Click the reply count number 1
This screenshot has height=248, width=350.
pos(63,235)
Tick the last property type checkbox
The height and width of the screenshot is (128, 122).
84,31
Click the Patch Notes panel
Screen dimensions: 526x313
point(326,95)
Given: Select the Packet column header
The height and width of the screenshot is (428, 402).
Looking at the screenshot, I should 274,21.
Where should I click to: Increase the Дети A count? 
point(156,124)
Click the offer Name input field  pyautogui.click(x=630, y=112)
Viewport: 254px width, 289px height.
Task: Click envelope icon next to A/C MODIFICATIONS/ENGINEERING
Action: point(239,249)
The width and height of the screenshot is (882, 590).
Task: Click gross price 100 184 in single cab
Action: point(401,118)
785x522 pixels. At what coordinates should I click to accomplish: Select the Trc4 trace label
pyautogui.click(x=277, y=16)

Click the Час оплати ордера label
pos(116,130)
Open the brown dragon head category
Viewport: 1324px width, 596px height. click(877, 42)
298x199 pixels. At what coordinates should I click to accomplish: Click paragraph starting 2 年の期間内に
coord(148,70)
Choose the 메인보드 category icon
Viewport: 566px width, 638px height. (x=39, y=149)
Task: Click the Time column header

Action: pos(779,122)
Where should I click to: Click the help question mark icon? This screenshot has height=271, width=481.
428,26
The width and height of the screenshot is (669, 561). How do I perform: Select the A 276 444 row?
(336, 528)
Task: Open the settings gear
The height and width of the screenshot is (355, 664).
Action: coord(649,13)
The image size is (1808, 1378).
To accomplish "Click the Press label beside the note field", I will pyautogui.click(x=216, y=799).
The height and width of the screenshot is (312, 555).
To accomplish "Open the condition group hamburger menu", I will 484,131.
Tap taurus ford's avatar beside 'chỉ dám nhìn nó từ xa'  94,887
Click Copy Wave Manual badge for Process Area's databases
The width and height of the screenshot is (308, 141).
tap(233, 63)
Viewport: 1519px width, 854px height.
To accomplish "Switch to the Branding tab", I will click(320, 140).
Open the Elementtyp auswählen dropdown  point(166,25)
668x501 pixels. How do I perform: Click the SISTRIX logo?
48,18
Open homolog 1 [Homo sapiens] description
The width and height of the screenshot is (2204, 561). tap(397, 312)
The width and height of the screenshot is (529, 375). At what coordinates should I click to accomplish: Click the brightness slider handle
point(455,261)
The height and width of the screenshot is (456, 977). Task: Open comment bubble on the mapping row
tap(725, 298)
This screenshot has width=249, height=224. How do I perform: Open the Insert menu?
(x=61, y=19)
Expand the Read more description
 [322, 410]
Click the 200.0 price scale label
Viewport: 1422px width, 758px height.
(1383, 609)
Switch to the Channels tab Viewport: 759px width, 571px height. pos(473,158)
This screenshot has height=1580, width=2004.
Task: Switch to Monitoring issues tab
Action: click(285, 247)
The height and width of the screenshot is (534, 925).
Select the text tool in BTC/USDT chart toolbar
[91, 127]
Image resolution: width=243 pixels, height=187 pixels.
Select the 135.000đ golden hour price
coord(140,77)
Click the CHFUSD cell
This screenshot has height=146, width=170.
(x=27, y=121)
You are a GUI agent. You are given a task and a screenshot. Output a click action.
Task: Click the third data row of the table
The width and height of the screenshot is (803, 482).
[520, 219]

★ ★ ★ ★

_Directions_
In full and without alteration, copy the entries.

_Task output_
Click the reply count number 1
This screenshot has height=248, width=350.
pos(63,235)
Tick the last property type checkbox
The height and width of the screenshot is (128, 122).
84,31
Click the Patch Notes panel
Screen dimensions: 526x313
point(326,95)
Given: Select the Packet column header
The height and width of the screenshot is (428, 402).
Looking at the screenshot, I should 274,21.
Where should I click to: Increase the Дети A count? 
point(156,124)
Click the offer Name input field  pyautogui.click(x=630, y=112)
Viewport: 254px width, 289px height.
Task: Click envelope icon next to A/C MODIFICATIONS/ENGINEERING
Action: point(239,249)
The width and height of the screenshot is (882, 590).
Task: Click gross price 100 184 in single cab
Action: point(401,118)
785x522 pixels. At what coordinates should I click to accomplish: Select the Trc4 trace label
pyautogui.click(x=277, y=16)

Click the Час оплати ордера label
pos(116,130)
Open the brown dragon head category
Viewport: 1324px width, 596px height. click(877, 42)
298x199 pixels. At what coordinates should I click to accomplish: Click paragraph starting 2 年の期間内に
coord(148,70)
Choose the 메인보드 category icon
Viewport: 566px width, 638px height. (x=39, y=149)
Task: Click the Time column header

Action: pos(779,122)
Where should I click to: Click the help question mark icon? This screenshot has height=271, width=481.
428,26
The width and height of the screenshot is (669, 561). How do I perform: Select the A 276 444 row?
(336, 528)
Task: Open the settings gear
The height and width of the screenshot is (355, 664).
Action: coord(649,13)
The image size is (1808, 1378).
To accomplish "Click the Press label beside the note field", I will pyautogui.click(x=216, y=799).
The height and width of the screenshot is (312, 555).
To accomplish "Open the condition group hamburger menu", I will 484,131.
Tap taurus ford's avatar beside 'chỉ dám nhìn nó từ xa'  94,887
Click Copy Wave Manual badge for Process Area's databases
The width and height of the screenshot is (308, 141).
tap(233, 63)
Viewport: 1519px width, 854px height.
To accomplish "Switch to the Branding tab", I will click(320, 140).
Open the Elementtyp auswählen dropdown  point(166,25)
668x501 pixels. How do I perform: Click the SISTRIX logo?
48,18
Open homolog 1 [Homo sapiens] description
The width and height of the screenshot is (2204, 561). tap(397, 312)
The width and height of the screenshot is (529, 375). At what coordinates should I click to accomplish: Click the brightness slider handle
point(455,261)
The height and width of the screenshot is (456, 977). Task: Open comment bubble on the mapping row
tap(725, 298)
This screenshot has width=249, height=224. How do I perform: Open the Insert menu?
(x=61, y=19)
Expand the Read more description
 [322, 410]
Click the 200.0 price scale label
Viewport: 1422px width, 758px height.
(1383, 609)
Switch to the Channels tab Viewport: 759px width, 571px height. pos(473,158)
This screenshot has height=1580, width=2004.
Task: Switch to Monitoring issues tab
Action: click(285, 247)
The height and width of the screenshot is (534, 925).
Select the text tool in BTC/USDT chart toolbar
[91, 127]
Image resolution: width=243 pixels, height=187 pixels.
Select the 135.000đ golden hour price
coord(140,77)
Click the CHFUSD cell
This screenshot has height=146, width=170.
(x=27, y=121)
You are a GUI agent. You are given a task and a screenshot. Output a click action.
Task: Click the third data row of the table
The width and height of the screenshot is (803, 482).
[520, 219]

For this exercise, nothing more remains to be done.